WORK ORDER
Starting with the line that includes "You are a GUI", write out every remaining line of the records below exactly as it appears, leaving out any images.

### SOURCE DATA

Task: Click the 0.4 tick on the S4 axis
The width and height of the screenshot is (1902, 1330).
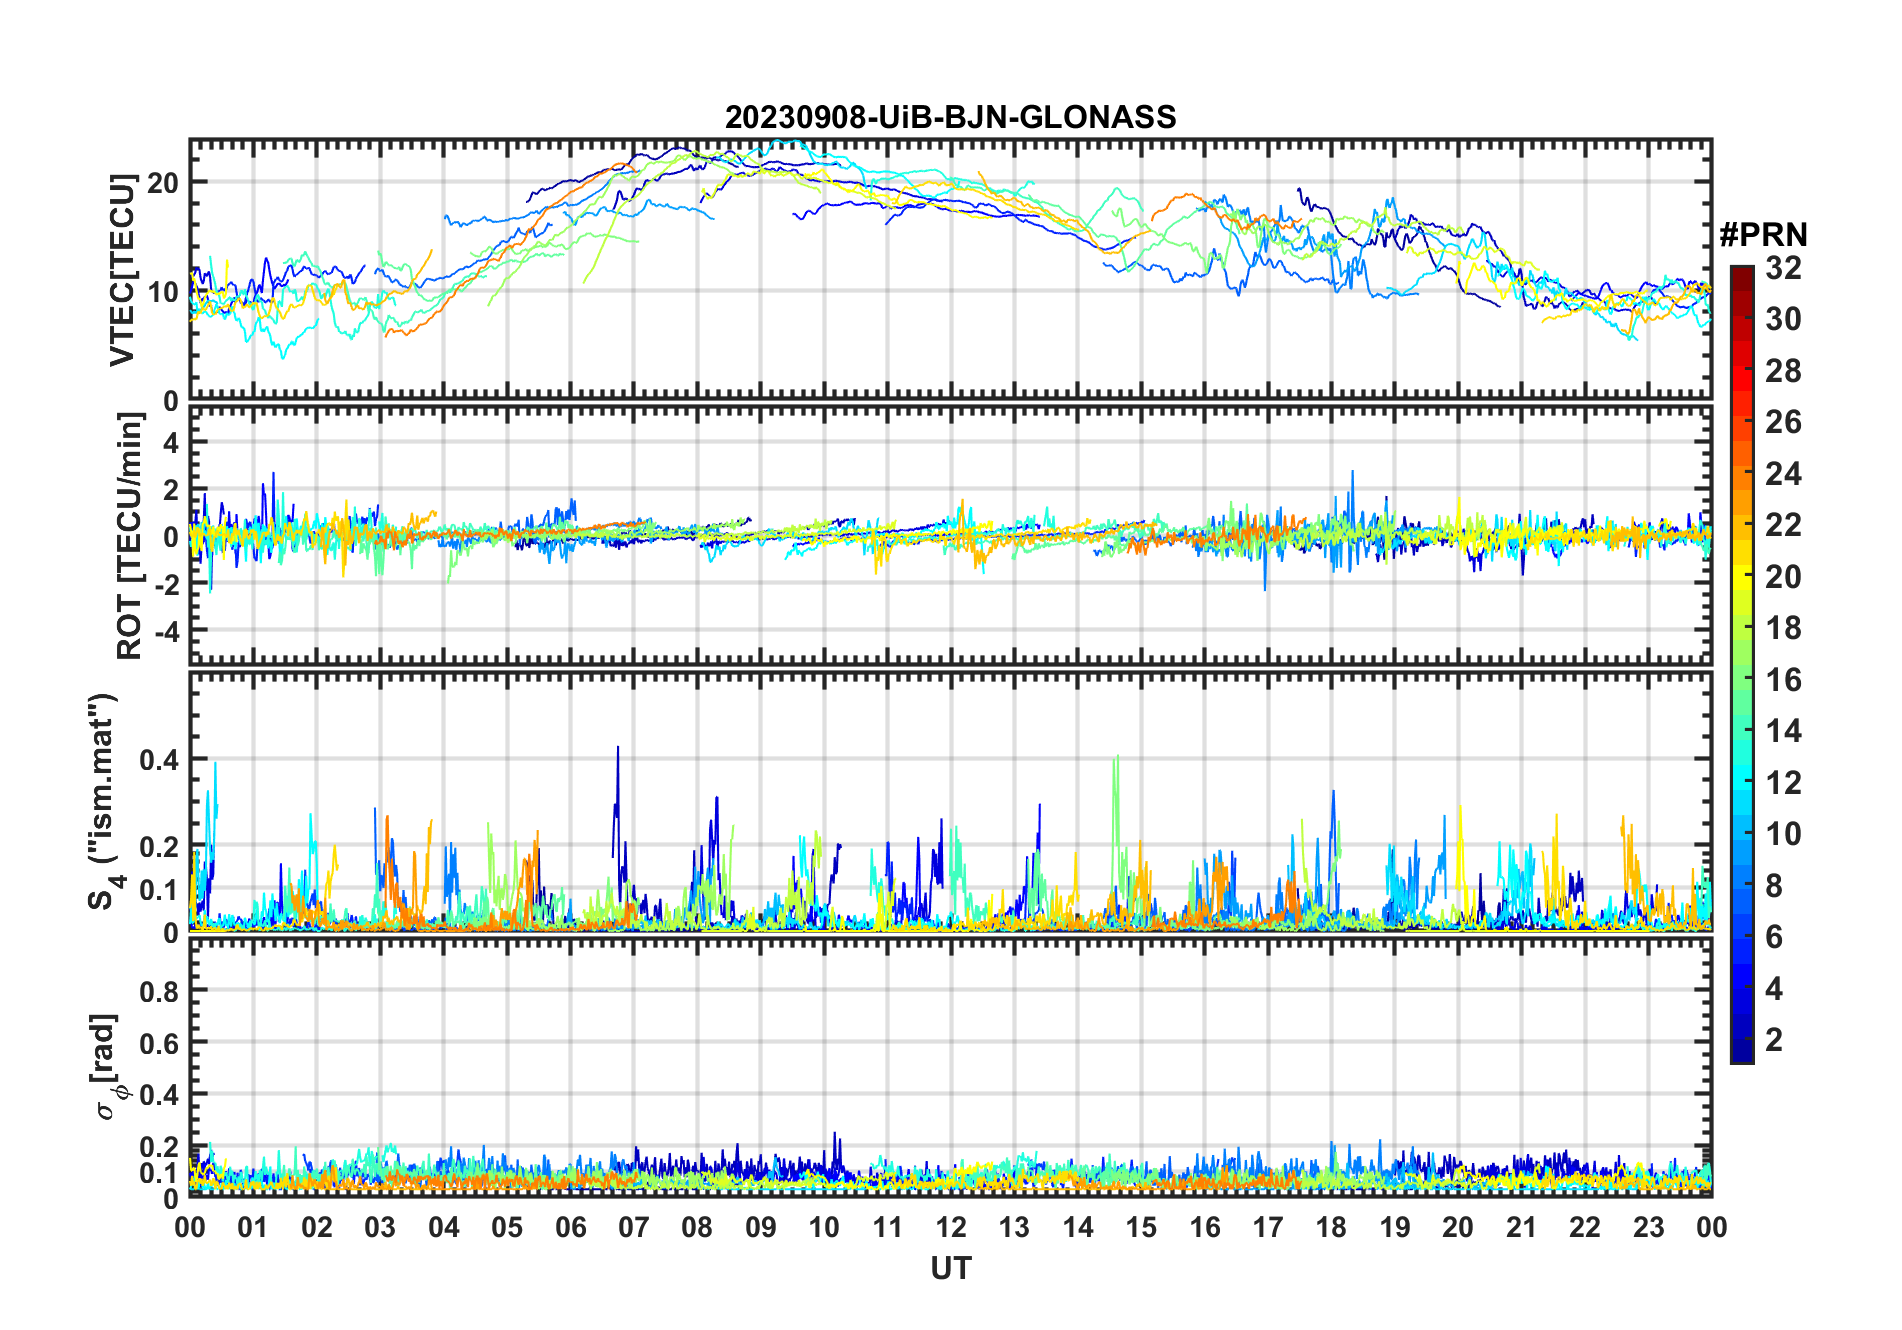Action: tap(159, 760)
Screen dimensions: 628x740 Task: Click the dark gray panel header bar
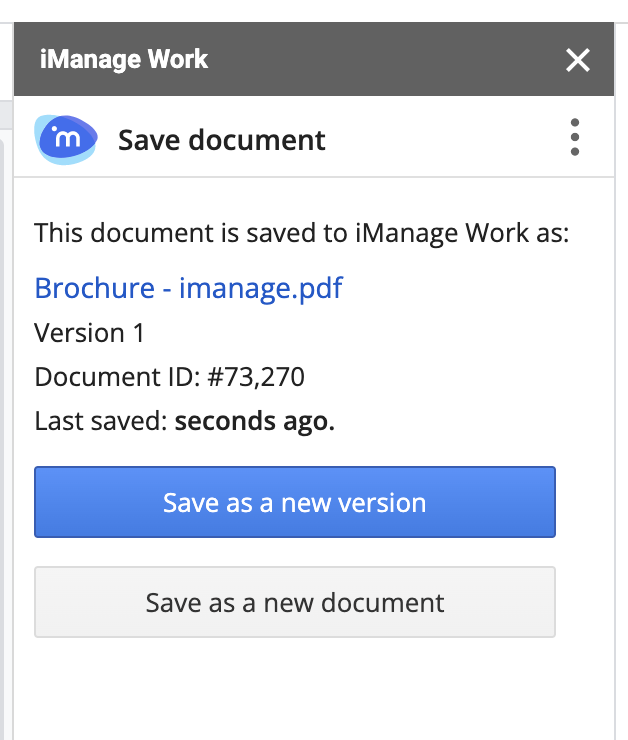point(380,59)
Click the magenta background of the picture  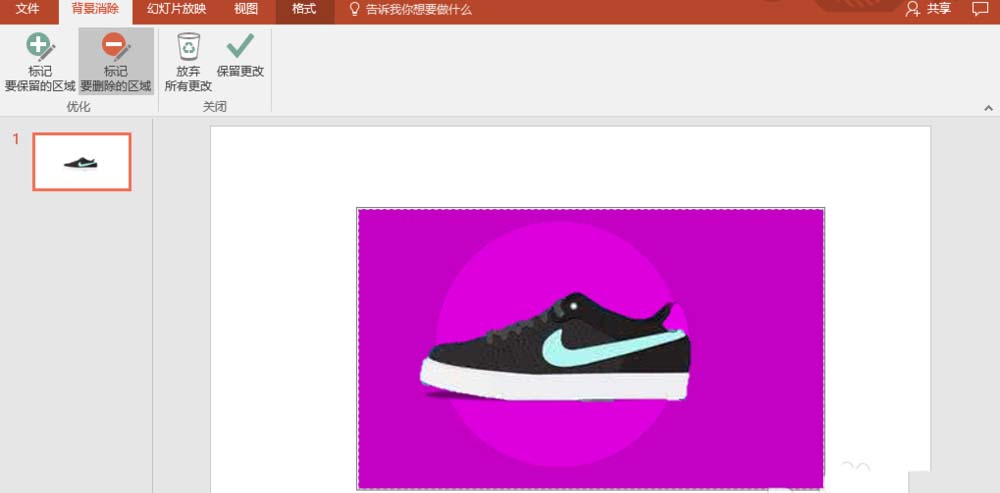[395, 255]
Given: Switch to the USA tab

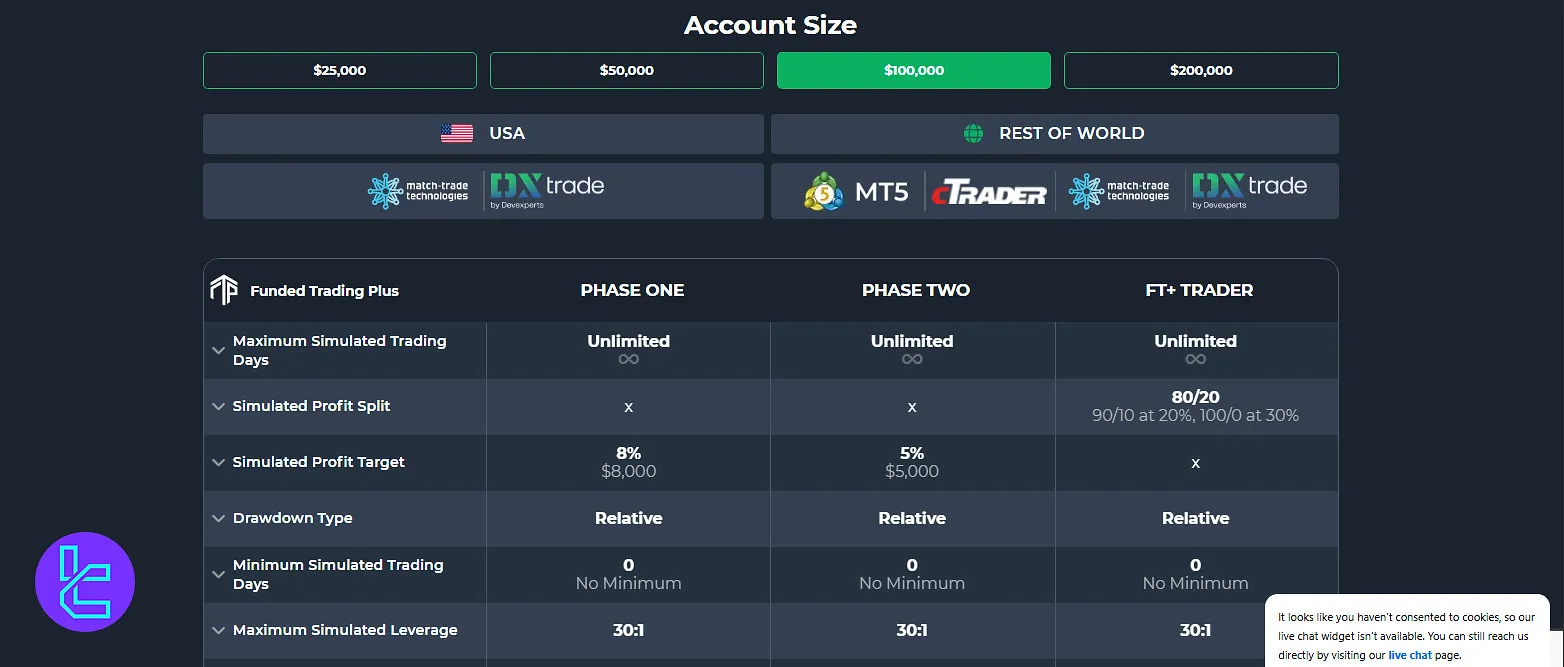Looking at the screenshot, I should (x=484, y=132).
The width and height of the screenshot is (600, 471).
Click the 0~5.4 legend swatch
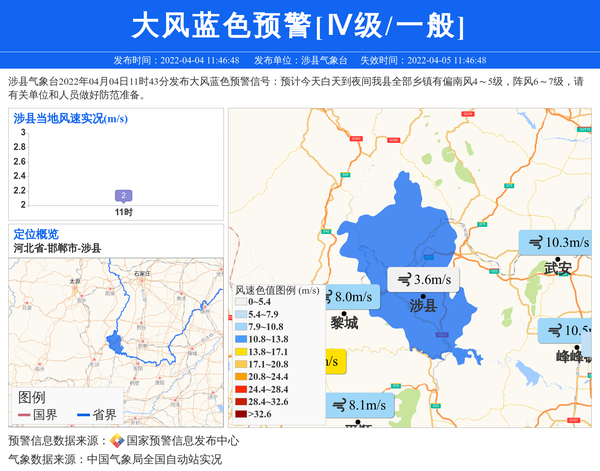241,303
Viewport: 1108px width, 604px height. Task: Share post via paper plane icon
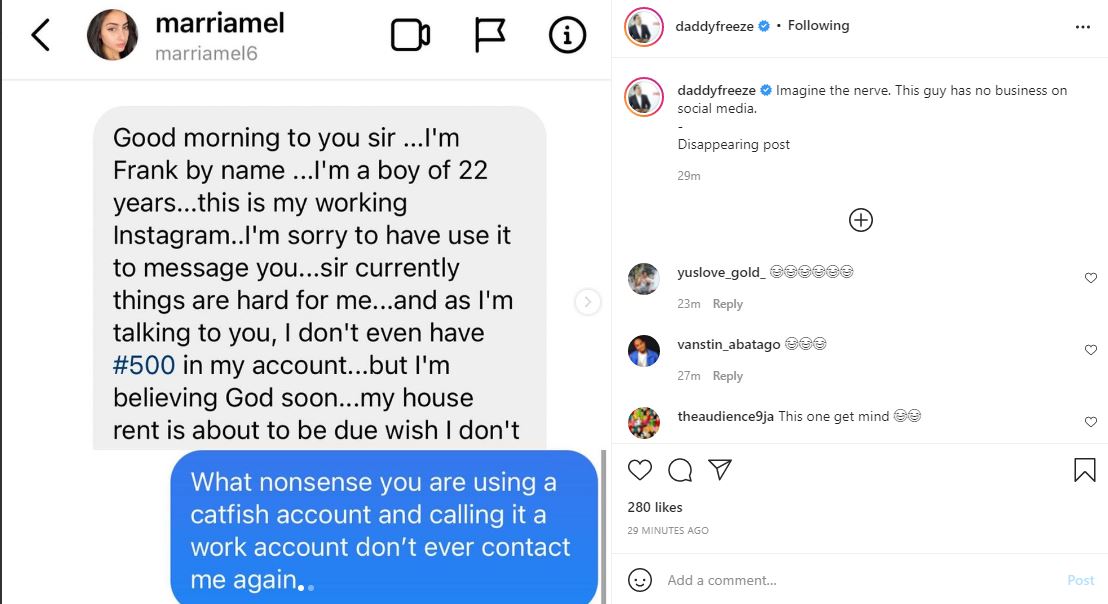pos(720,470)
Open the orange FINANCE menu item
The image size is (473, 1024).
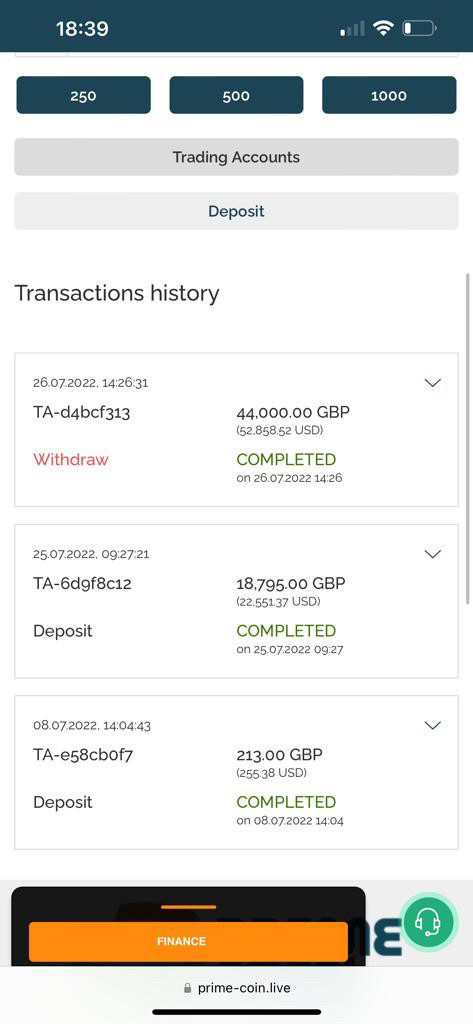click(188, 941)
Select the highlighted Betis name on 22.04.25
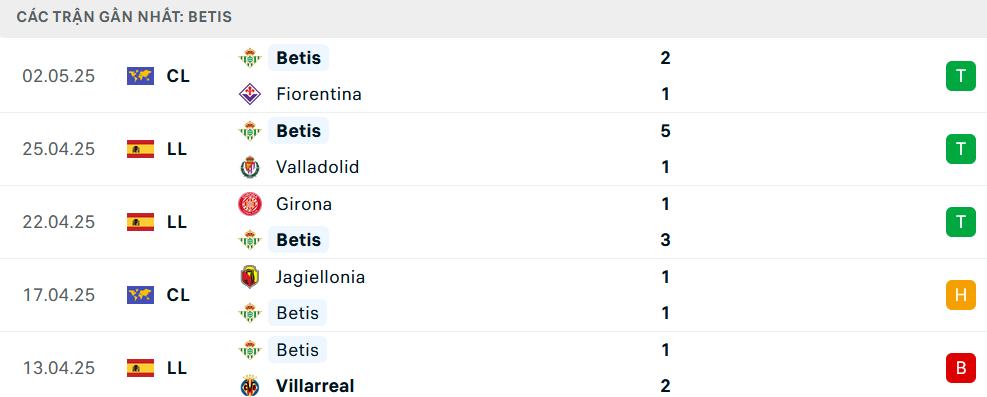 298,240
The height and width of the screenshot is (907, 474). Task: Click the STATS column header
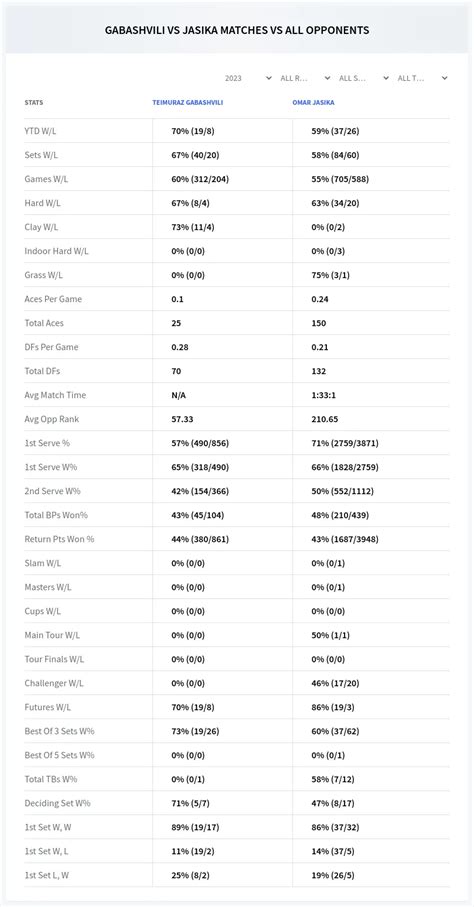point(34,102)
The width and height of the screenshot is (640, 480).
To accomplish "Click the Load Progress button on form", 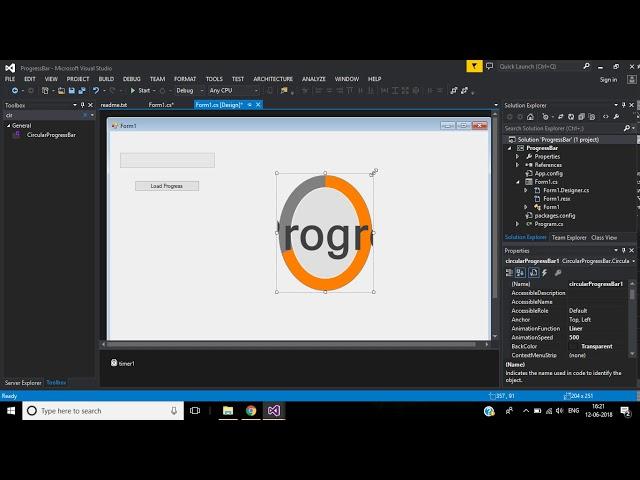I will pos(167,186).
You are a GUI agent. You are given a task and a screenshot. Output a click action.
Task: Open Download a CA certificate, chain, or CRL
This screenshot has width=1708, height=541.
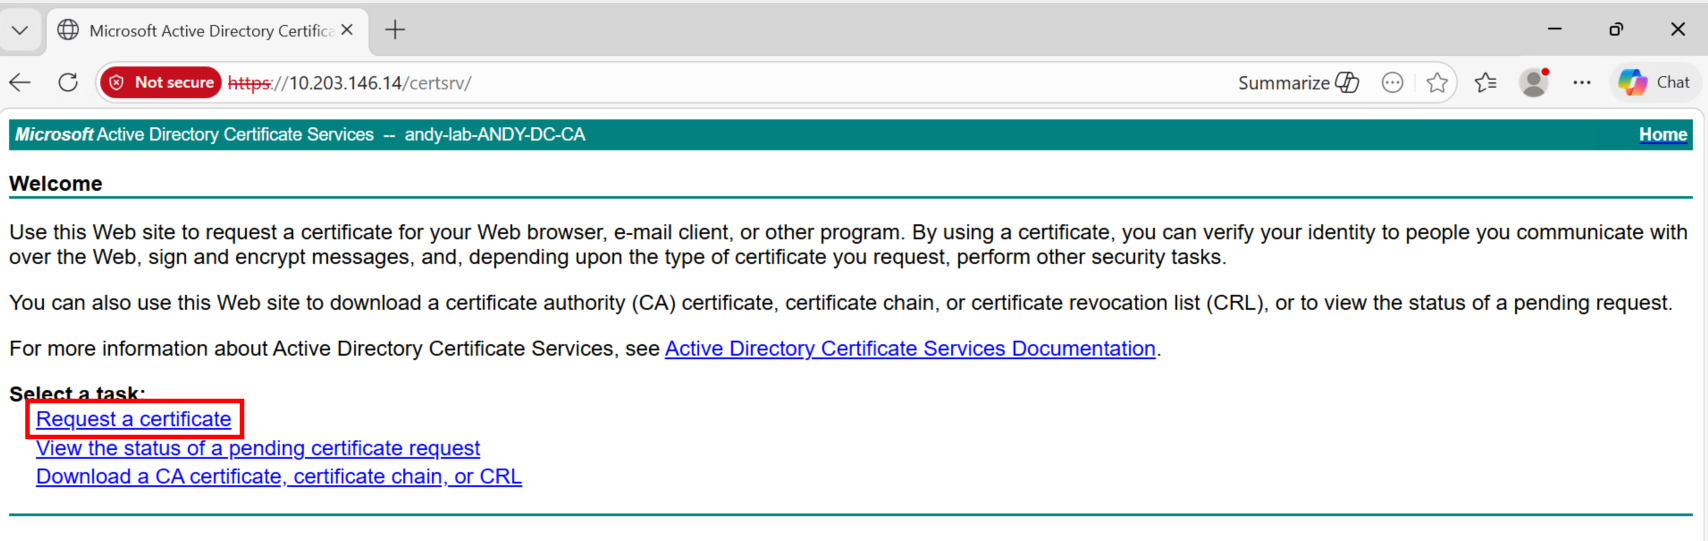coord(279,477)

######

RESPONSE BELOW
You are a GUI agent. You are given a task and a screenshot. Output a click action.
Task: Open Download a CA certificate, chain, or CRL
This screenshot has width=1708, height=541.
coord(279,477)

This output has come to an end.